TROFEO TIM – BARI :
INTER – JUVENTUS ( 1 – 0 )
JUVENTUS – MILAN ( 1 – 1 ; 4 – 2 d.c.r. )

Giudicare una squadra in base a un triangolare estivo sarebbe quantomeno assurdo, ma forse qualcuno si era fatto eccessive illusioni dopo aver spezzato le reni ai modesti irlandesi dello Shamrock. Al primo confronto diretto con le rivali con le quali dovremo combattere in questa stagione, sono purtroppo emerse preoccupanti lacune. Meglio allora ritornare precipitosamente con i piedi per terra.

**DATI ESTRATTI:**
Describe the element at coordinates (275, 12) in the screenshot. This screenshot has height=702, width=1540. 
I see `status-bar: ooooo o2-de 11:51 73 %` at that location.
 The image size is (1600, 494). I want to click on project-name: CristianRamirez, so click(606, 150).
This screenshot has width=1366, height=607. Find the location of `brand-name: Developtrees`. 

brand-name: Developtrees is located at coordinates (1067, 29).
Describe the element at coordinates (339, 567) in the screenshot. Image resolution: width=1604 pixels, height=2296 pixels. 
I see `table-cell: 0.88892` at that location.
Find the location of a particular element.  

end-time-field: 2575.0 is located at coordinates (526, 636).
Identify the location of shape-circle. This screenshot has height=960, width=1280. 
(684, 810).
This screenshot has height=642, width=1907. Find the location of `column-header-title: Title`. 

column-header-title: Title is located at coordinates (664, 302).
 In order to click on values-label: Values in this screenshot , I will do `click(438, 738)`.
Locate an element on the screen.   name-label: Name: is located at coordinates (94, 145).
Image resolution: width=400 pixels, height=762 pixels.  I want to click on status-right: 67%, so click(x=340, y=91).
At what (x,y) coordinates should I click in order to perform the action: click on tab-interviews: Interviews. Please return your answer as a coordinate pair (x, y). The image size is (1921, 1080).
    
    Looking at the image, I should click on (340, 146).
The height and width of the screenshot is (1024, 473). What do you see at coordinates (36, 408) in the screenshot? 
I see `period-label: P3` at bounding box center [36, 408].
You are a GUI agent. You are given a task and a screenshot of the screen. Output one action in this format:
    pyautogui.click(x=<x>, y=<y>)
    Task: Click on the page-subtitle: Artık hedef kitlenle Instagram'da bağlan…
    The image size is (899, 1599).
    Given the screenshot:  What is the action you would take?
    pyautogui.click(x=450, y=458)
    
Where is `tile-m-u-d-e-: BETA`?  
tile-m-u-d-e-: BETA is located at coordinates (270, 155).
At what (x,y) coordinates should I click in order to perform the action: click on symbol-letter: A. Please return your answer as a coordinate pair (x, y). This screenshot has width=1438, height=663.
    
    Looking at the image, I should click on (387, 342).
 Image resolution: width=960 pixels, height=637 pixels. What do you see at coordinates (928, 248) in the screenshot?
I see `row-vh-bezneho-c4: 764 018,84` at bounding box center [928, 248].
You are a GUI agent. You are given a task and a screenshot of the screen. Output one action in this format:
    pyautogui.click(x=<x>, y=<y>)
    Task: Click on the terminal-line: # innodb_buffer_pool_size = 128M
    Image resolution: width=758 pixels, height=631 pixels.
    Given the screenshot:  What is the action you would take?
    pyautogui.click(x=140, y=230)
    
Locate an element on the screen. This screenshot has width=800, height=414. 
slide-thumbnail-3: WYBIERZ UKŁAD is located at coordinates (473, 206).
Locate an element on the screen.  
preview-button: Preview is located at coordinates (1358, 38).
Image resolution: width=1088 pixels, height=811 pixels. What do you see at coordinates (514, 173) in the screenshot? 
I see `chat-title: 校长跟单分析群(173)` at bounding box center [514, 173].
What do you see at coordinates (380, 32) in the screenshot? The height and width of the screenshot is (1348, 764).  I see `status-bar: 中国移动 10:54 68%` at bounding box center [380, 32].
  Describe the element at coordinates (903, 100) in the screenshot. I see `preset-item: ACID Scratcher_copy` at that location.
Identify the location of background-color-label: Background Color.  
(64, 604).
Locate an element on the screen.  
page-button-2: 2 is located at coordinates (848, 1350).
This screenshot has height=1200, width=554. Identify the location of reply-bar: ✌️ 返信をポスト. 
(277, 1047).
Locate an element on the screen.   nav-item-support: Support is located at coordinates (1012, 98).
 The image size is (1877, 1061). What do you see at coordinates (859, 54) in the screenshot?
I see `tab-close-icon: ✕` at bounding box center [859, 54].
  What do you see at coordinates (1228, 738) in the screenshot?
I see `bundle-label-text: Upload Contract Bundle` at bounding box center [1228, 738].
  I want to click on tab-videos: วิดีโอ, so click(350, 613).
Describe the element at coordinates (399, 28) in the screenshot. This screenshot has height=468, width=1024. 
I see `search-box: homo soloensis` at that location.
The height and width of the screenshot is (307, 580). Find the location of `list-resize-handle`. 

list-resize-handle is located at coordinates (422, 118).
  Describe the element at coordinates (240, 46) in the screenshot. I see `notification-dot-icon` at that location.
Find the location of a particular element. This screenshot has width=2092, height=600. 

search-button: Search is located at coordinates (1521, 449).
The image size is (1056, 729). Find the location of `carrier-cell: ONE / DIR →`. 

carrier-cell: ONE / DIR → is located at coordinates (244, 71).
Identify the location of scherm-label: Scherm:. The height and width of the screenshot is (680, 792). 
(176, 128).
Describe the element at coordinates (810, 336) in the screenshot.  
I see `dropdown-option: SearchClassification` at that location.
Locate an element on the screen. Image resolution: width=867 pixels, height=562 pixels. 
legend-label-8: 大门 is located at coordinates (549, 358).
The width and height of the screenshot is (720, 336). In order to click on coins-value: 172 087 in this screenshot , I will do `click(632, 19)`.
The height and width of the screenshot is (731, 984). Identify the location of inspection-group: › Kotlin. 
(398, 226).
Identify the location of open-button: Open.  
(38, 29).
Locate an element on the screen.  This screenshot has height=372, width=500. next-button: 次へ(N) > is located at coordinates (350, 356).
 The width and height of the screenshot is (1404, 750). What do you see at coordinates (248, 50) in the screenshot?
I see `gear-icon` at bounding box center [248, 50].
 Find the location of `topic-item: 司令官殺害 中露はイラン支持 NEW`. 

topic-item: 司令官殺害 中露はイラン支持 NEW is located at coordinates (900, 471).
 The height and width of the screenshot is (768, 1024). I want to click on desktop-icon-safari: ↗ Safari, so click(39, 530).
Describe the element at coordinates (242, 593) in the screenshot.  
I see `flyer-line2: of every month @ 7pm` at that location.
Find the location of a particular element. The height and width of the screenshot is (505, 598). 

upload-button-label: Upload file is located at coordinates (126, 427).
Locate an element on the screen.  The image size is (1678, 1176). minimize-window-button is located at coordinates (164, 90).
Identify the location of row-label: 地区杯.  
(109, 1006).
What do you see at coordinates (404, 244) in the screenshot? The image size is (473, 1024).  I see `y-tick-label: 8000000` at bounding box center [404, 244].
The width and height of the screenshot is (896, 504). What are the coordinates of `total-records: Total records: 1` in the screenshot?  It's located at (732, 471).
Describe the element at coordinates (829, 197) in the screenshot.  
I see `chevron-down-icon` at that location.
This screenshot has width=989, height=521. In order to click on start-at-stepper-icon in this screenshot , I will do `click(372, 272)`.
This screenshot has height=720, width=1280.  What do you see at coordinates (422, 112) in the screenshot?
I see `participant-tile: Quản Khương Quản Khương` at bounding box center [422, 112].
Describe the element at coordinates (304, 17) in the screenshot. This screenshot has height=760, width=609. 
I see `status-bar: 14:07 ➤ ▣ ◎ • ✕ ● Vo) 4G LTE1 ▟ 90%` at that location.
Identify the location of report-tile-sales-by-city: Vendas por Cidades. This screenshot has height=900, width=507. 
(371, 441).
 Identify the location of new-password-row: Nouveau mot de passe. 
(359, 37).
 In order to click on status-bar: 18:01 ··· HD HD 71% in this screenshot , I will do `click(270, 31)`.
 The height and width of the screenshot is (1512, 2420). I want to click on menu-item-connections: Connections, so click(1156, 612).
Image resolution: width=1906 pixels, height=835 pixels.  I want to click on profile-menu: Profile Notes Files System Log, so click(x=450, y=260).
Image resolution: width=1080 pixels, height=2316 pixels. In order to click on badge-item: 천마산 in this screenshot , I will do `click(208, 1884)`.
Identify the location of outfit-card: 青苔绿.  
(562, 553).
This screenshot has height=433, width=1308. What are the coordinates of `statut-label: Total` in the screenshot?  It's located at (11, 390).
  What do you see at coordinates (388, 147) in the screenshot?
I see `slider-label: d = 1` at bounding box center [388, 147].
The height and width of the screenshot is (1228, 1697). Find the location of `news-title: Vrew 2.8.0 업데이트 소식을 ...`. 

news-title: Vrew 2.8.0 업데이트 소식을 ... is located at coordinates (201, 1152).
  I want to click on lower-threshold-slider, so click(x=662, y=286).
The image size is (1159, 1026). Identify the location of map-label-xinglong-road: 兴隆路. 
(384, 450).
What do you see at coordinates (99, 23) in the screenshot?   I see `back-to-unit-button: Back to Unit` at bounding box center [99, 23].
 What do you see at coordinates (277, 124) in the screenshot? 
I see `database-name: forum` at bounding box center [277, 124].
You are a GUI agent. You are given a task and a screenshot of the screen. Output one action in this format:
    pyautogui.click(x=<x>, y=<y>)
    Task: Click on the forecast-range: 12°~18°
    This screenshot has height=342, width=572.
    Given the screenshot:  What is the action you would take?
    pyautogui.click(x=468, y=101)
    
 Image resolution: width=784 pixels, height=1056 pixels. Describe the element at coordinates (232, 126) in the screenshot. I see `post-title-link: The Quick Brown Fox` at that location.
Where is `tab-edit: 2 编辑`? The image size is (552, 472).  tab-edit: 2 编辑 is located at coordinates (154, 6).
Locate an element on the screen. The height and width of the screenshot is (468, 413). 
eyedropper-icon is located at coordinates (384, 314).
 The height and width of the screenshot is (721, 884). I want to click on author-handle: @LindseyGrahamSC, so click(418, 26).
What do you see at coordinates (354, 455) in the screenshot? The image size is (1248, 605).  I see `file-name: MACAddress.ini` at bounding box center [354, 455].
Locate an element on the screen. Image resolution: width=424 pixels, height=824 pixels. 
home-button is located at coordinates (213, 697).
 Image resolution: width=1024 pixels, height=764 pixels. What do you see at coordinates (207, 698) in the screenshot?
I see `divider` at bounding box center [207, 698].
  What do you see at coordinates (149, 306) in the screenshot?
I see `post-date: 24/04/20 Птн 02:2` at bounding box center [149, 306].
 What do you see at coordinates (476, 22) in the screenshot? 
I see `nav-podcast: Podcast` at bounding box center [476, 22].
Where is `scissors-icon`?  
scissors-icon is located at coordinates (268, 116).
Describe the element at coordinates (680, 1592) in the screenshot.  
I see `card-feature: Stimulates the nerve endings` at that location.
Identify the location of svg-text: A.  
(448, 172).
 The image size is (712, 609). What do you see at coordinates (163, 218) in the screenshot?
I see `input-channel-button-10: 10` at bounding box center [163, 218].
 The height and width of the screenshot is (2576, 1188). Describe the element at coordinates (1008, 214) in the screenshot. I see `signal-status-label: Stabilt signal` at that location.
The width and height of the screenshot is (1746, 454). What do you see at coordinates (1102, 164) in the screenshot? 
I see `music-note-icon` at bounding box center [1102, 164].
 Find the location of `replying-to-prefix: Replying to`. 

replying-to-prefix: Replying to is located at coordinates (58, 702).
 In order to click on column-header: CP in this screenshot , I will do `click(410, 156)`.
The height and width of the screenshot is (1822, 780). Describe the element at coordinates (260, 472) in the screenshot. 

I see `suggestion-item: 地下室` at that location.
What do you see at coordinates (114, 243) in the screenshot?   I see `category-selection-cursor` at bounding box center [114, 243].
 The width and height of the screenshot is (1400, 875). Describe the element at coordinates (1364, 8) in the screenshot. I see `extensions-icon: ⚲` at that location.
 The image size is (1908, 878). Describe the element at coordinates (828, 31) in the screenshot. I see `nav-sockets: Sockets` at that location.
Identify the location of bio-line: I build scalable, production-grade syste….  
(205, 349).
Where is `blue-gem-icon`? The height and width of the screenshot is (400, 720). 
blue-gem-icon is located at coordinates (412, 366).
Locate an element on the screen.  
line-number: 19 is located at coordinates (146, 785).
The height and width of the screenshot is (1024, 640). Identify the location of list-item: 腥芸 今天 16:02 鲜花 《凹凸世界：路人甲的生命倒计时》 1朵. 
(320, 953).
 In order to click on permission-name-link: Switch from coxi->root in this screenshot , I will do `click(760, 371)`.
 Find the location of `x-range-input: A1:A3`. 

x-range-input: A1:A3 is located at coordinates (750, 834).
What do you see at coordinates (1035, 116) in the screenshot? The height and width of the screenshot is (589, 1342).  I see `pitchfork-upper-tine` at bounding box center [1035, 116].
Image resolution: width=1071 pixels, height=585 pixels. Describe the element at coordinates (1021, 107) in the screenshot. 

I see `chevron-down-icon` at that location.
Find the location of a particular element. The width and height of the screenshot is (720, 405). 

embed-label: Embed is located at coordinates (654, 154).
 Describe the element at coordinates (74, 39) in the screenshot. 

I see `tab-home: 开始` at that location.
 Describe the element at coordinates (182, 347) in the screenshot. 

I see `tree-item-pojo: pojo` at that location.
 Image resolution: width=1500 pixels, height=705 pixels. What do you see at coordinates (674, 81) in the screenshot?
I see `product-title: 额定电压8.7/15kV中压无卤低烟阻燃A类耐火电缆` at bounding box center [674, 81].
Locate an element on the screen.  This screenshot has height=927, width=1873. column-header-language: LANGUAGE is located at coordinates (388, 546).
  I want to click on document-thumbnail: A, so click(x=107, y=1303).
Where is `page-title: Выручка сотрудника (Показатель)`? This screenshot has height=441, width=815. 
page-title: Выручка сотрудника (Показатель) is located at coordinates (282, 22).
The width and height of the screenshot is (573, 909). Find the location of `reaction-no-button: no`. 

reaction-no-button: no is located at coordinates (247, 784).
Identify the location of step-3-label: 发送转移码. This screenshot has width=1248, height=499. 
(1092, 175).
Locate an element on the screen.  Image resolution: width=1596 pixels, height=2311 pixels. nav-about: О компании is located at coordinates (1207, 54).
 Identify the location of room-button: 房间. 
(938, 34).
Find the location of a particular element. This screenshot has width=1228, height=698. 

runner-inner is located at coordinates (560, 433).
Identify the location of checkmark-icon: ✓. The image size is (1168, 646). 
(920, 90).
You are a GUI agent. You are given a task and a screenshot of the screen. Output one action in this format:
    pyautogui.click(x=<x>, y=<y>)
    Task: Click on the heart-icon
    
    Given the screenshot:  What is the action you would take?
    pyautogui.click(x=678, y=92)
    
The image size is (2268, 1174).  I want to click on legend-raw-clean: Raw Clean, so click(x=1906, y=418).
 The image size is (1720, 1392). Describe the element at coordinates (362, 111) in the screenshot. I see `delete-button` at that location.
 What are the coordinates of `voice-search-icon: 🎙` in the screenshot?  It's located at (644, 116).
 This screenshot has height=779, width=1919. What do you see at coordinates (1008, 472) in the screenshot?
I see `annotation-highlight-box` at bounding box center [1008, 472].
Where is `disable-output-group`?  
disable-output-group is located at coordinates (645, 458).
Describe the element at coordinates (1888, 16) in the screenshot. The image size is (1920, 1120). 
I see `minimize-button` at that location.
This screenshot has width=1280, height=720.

**CONSEGNE DELL'ESERCIZIO:**
**1)** Citate il passo del commento sul Trofeo TIM che comincia con "JUVENTUS – MILAN" e prosegue fino a "piedi per terra.".
**2)** Riscrivete in forma più breve il paragrafo del commento sul Trofeo TIM che inizia con "Giudicare una squadra", conservandone i fatti principali.
Per svolgere l'esercizio basatevi unicamente sul brano.

**SOLUZIONI DELL'ATTIVITÀ:**
**1)**
JUVENTUS – MILAN ( 1 – 1 ; 4 – 2 d.c.r. )

Giudicare una squadra in base a un triangolare estivo sarebbe quantomeno assurdo, ma forse qualcuno si era fatto eccessive illusioni dopo aver spezzato le reni ai modesti irlandesi dello Shamrock. Al primo confronto diretto con le rivali con le quali dovremo combattere in questa stagione, sono purtroppo emerse preoccupanti lacune. Meglio allora ritornare precipitosamente con i piedi per terra.

**2)** Un triangolare estivo non basta per giudicare una squadra. Dopo la netta vittoria sui modesti irlandesi dello Shamrock, però, qualcuno si era illuso troppo. Il primo confronto diretto con le rivali della stagione ha mostrato preoccupanti lacune, quindi conviene tornare subito con i piedi per terra.